Onder de kop ‘Jihad en geweld’ (zie ‘Offensieve jihad met als doel de verspreiding van de islam’) hebben we al het een en ander beschreven over hoe ongelovigen in de islam behandeld worden. In het kort komt dit op het volgende neer:
- Moslims bestrijden ongelovigen vanwege het simpele feit dat ze niet in de islam geloven.
- Christenen en joden zijn tweederangsburgers in een islamitische maatschappij.
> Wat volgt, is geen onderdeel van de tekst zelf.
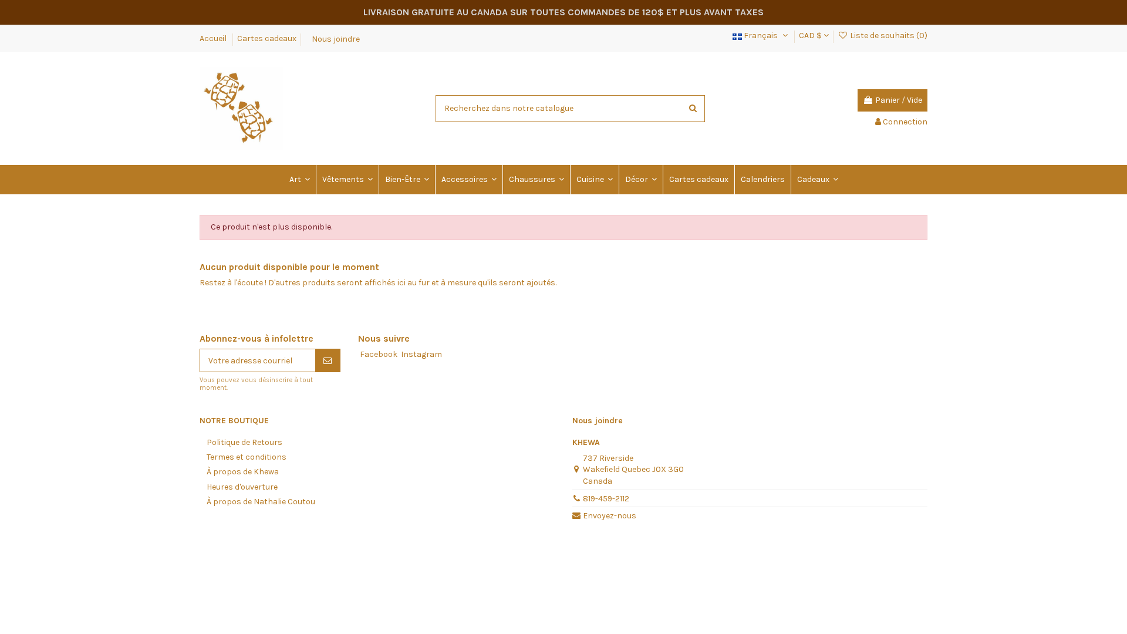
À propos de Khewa (243, 472)
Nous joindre (336, 38)
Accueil (214, 38)
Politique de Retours (244, 442)
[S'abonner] (327, 360)
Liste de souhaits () (887, 36)
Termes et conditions (246, 457)
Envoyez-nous (609, 516)
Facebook (378, 354)
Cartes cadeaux (266, 38)
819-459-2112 (606, 499)
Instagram (421, 354)
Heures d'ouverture (242, 487)
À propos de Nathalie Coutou (261, 502)
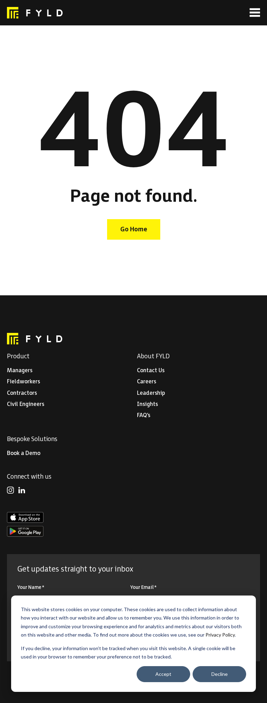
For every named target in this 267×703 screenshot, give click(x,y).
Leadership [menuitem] (151, 393)
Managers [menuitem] (19, 370)
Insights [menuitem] (147, 404)
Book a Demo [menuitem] (23, 453)
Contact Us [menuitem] (150, 370)
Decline (219, 674)
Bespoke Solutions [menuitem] (32, 439)
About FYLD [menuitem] (153, 356)
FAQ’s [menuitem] (143, 415)
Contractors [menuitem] (22, 393)
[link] (35, 12)
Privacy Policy (220, 635)
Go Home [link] (133, 229)
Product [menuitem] (18, 356)
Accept (163, 674)
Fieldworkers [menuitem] (23, 381)
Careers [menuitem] (146, 381)
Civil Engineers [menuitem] (25, 404)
Zij moeten een speciale belasting (djizyah, جزية) betalen, wat tot doel heeft hen te vernederen.
Op deze omgang met ongelovigen zullen we hier verder ingaan. Lees en ontdek wat de islam zegt over ongelovigen en concludeer zelf in hoeverre hier sprake is van rechtvaardigheid en gelijkwaardigheid.
De ‘mensen van het boek’
Joden en christenen hebben als ‘mensen van het boek’ (ahl alkitaab, اهل الكتاب) een bijzondere plek in de islam. We zagen dat al in hun status als tweederangsburgers onder de islam. Het idee is namelijk dat zowel joden als christenen drie boeken van Allah gekregen hebben, de thora, de zaboer (psalmen) en het evangelie. De Koran is het vierde boek en de definitieve laatste openbaring.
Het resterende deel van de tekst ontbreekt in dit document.